» Aim of the exercise
Reproduce every line of the data, exactly and without its pictures.

» Data under study
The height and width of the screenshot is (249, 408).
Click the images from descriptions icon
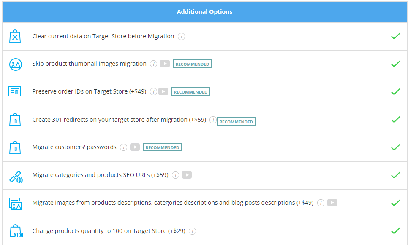(x=14, y=203)
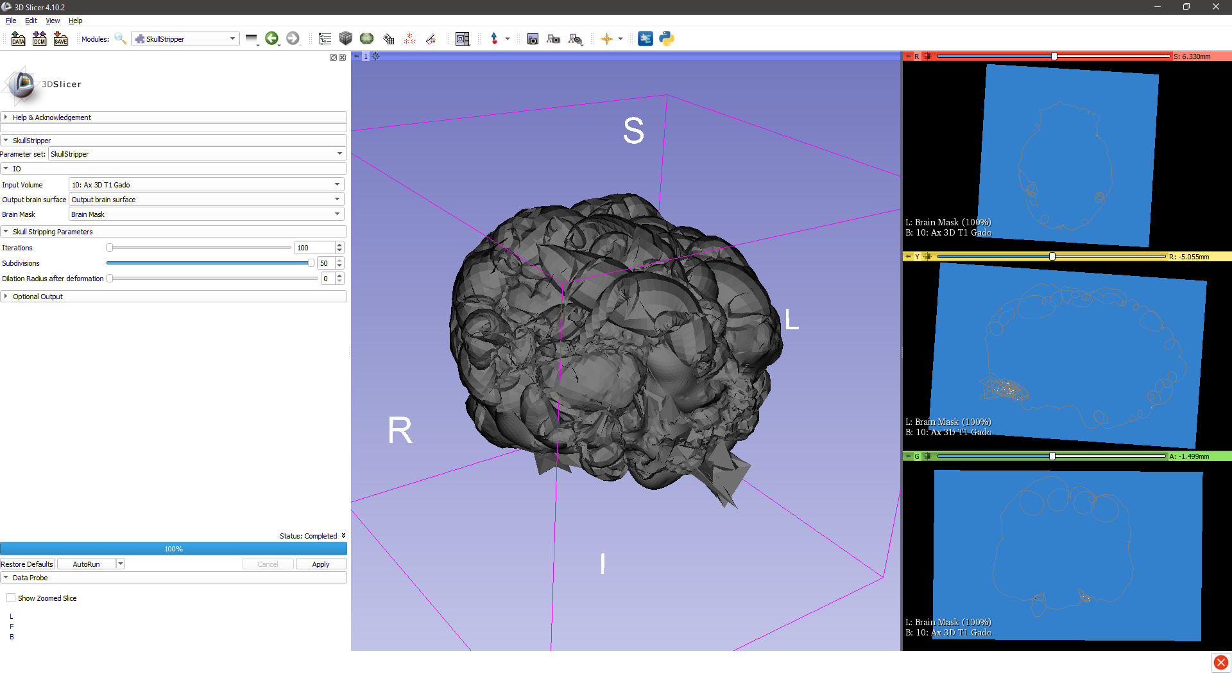The image size is (1232, 674).
Task: Open the Input Volume dropdown
Action: [206, 185]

» Solution
The height and width of the screenshot is (249, 408).
Click the images from descriptions icon
(x=14, y=203)
The image size is (1232, 674).
Task: Open the Input Volume dropdown
Action: [206, 185]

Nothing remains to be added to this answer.